-------- Input records

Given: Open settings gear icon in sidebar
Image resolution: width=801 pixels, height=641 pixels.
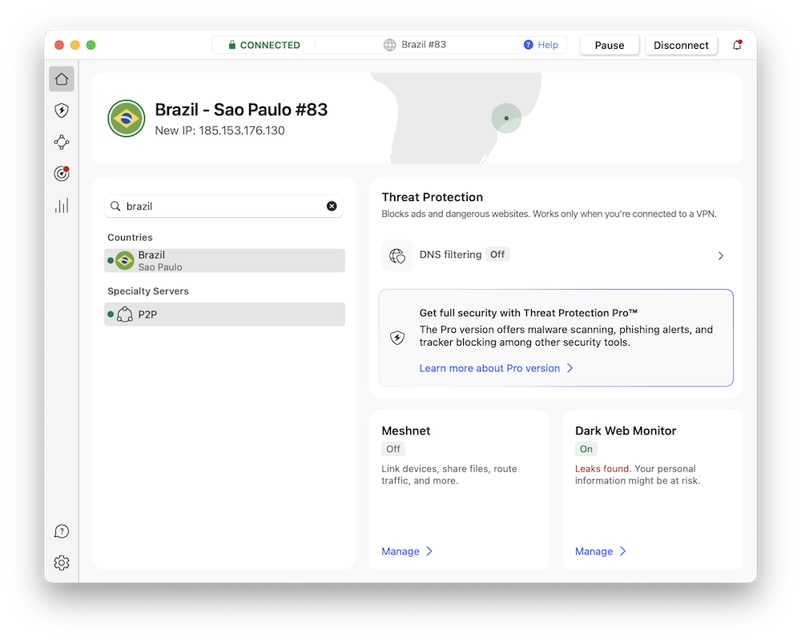Looking at the screenshot, I should [62, 563].
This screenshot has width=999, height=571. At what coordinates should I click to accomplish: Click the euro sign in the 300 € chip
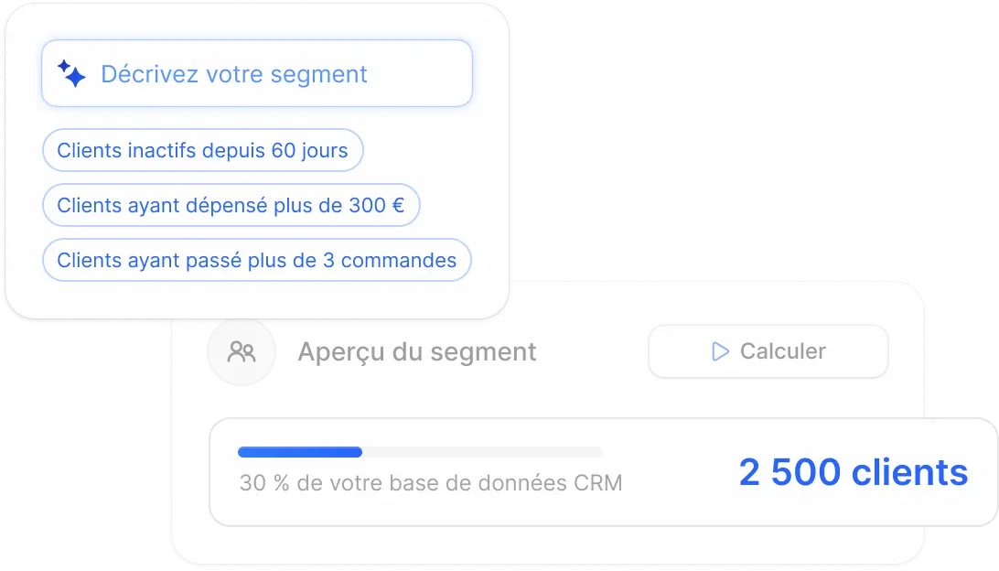coord(398,205)
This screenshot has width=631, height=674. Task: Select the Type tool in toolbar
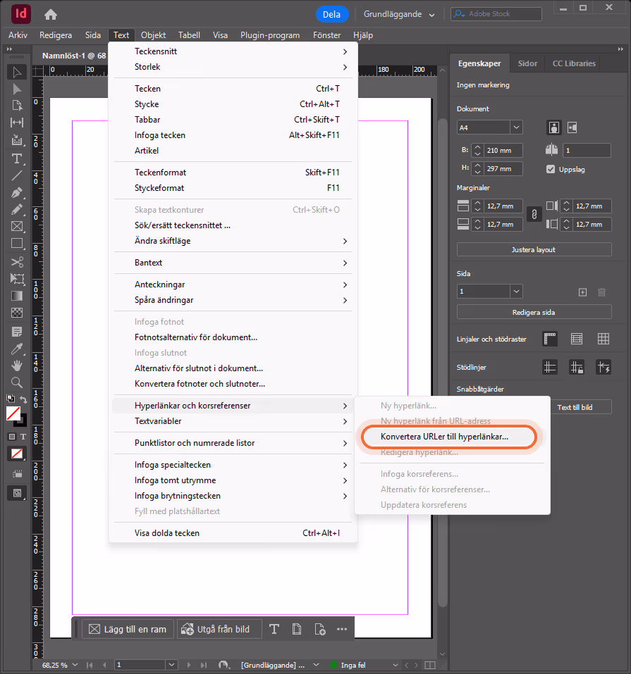coord(17,158)
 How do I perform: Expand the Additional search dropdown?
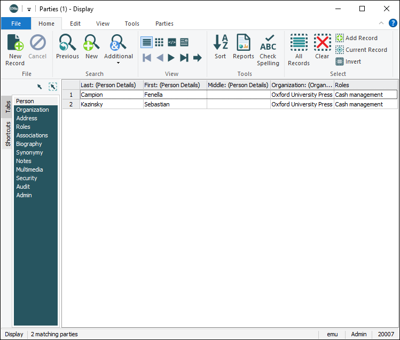coord(118,63)
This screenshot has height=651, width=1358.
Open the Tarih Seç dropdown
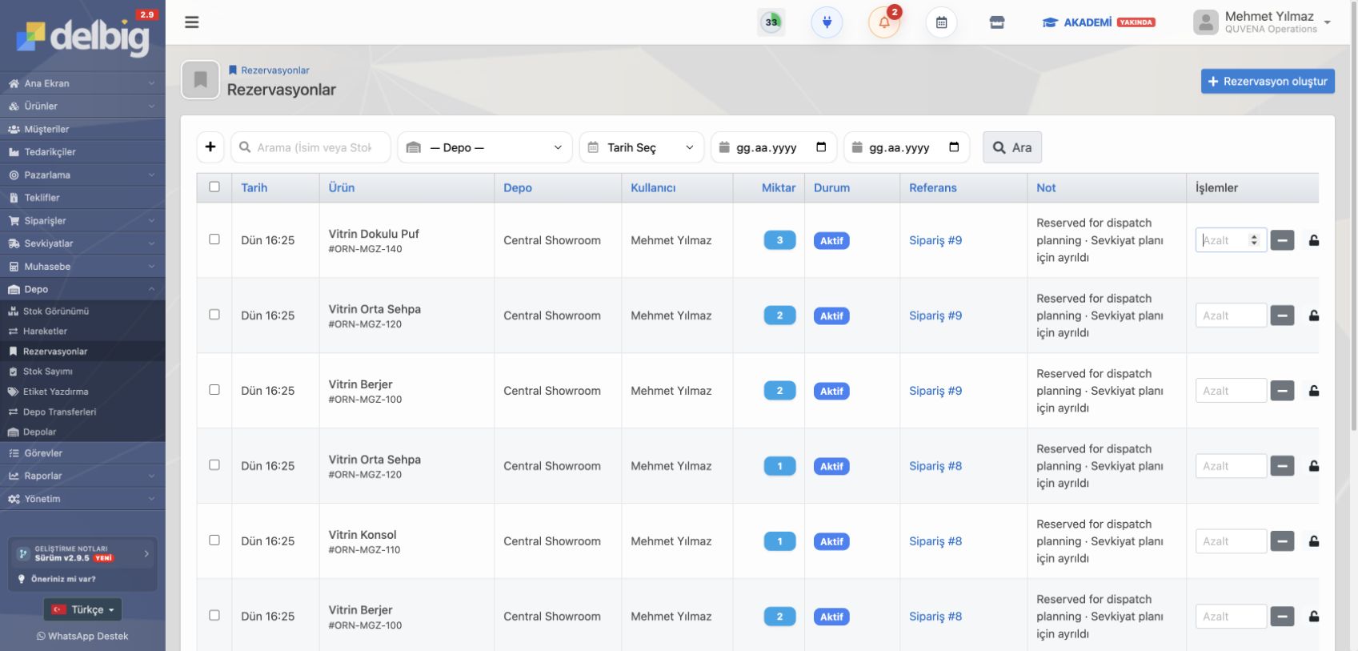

----------------

#### Task prompt:
Every line in the data above that includes the word "Open" should be copied.

#### Solved problem:
Given: Open settings gear icon in sidebar
Open the Tarih Seç dropdown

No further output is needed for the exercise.